Actors for a week: Youth summer theater puts on productions




Bob Steenson, bsteenson@charlescitypress.com
Now in its 19th year, the Charles City Youth Theater has introduced hundreds of youngsters to the joys of the stage.
“Sometimes, when they try out for high school plays, they’ll cite the Youth Theater in their credits,” laughed Robin Krueger, one of two retired teachers who have been running the program for the past 17 seasons.
Krueger and Linda Hughes have been shepherding young talent through a number of short plays each summer. They are currently offered for two groups each year, one for younger and one for older students. Applications are passed out in the schools before the school year is over.
Each acting troupe takes a week to learn lines, practice stagecraft then put on a performance at the Charles Theater, usually before a crowd of doting parents and other friends and family.

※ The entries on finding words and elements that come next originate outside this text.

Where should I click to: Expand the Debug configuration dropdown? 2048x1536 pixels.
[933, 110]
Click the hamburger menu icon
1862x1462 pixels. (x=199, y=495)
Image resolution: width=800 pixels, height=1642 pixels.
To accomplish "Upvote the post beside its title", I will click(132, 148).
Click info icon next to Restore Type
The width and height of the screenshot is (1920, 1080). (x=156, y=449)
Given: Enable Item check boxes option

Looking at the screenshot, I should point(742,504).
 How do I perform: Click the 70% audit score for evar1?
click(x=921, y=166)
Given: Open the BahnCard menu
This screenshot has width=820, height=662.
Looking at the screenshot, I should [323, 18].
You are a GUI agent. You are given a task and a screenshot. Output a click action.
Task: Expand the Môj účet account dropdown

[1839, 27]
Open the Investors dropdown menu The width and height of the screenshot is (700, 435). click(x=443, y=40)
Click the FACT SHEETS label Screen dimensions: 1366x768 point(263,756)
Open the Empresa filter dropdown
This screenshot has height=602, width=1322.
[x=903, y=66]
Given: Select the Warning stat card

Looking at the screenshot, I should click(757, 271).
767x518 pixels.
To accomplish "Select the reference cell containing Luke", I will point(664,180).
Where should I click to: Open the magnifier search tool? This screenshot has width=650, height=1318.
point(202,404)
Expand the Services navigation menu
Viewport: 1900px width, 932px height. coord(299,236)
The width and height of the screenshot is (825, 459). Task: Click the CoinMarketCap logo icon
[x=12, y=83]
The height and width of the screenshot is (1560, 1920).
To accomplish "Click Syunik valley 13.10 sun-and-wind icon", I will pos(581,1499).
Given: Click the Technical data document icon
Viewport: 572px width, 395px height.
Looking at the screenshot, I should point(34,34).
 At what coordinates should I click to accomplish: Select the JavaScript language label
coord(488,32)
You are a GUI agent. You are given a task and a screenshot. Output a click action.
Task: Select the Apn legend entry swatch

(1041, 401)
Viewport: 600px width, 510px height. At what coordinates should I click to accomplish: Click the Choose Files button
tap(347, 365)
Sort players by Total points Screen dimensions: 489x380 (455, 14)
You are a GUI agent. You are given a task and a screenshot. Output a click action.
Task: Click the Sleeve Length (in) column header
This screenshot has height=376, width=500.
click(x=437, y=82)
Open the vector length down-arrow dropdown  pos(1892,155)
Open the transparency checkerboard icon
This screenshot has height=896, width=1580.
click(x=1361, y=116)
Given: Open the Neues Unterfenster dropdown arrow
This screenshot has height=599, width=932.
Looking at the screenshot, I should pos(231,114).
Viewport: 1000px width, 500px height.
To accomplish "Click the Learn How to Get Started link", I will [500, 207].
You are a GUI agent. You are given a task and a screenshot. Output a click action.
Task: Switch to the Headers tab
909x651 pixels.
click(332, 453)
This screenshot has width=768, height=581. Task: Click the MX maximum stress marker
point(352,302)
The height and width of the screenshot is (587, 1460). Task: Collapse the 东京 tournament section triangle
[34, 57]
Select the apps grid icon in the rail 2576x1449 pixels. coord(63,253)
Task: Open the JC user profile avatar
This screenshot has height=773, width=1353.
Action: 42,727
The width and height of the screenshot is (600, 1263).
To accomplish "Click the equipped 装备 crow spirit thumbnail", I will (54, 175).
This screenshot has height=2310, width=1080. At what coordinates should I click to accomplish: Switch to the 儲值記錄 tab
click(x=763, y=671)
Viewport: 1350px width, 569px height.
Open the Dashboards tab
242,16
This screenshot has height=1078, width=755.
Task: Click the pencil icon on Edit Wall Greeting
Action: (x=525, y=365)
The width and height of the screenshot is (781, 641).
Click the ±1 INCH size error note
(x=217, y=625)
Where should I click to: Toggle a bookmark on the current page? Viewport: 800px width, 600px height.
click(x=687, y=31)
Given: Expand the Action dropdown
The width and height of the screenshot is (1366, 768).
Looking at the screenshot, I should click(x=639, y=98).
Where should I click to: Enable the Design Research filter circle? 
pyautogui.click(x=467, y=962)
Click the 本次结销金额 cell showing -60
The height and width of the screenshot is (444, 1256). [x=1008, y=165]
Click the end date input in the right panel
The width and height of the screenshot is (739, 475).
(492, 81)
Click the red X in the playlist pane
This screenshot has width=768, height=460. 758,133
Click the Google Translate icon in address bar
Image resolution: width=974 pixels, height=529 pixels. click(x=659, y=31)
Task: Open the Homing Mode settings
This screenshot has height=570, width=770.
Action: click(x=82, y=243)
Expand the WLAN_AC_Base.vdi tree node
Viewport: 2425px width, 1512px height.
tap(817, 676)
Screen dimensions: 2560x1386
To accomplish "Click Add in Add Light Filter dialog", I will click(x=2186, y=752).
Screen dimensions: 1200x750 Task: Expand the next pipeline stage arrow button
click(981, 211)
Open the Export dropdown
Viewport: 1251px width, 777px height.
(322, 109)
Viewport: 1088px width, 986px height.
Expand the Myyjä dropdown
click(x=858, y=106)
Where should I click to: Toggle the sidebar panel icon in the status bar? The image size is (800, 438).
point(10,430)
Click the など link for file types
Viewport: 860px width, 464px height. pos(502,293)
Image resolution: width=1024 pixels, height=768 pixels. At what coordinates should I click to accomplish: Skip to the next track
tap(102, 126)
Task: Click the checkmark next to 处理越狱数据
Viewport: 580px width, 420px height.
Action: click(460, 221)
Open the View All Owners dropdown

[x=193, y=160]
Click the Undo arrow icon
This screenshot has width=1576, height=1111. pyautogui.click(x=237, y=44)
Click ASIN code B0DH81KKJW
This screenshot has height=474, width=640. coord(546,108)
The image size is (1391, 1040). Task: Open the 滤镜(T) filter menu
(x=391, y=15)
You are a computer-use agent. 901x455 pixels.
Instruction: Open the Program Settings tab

Royalty-free, age-appropriate plays are selected based on the number of kids who apply for each age group, Krueger said. “They were basically written for schools. Everybody has a line, and if I have to write a line I write a line.”
“It’s pretty low budget,” Hughes said. “They come in on Monday and get their scripts and by Friday they’re ready to put on a show.”
This year the third-through-fifth-grade actors performed “Country Store Cat.” The sixth-through-ninth-grade group performed “Hillbilly Blues.”
The program started in 2001 when two other retired teachers, Virginia Tietz and Georgie Miller, applied for and received a grant that paid for stage professionals to help put on a drama camp. It was so popular that people wanted it to continue when the grant ended, and that’s when Krueger and Hughes took over.
Many of the child actors start at the youngest age eligible and continue each year until they no longer qualify, Krueger said. And then some want to come back to help out.
McKenna Oleson and Mariah McKenzie helped out this summer as assistants.
“I’ve been calling them my student interns,” Krueger said.
“I always say this is the best-kept secret summer school there is,” Hughes said. “They read, they have to memorize, they have to learn how to work with others.
“That’s the main thing,” she said. “They have to work as a team and collaborate to put this on, and I think it’s just really good for kids to do that.”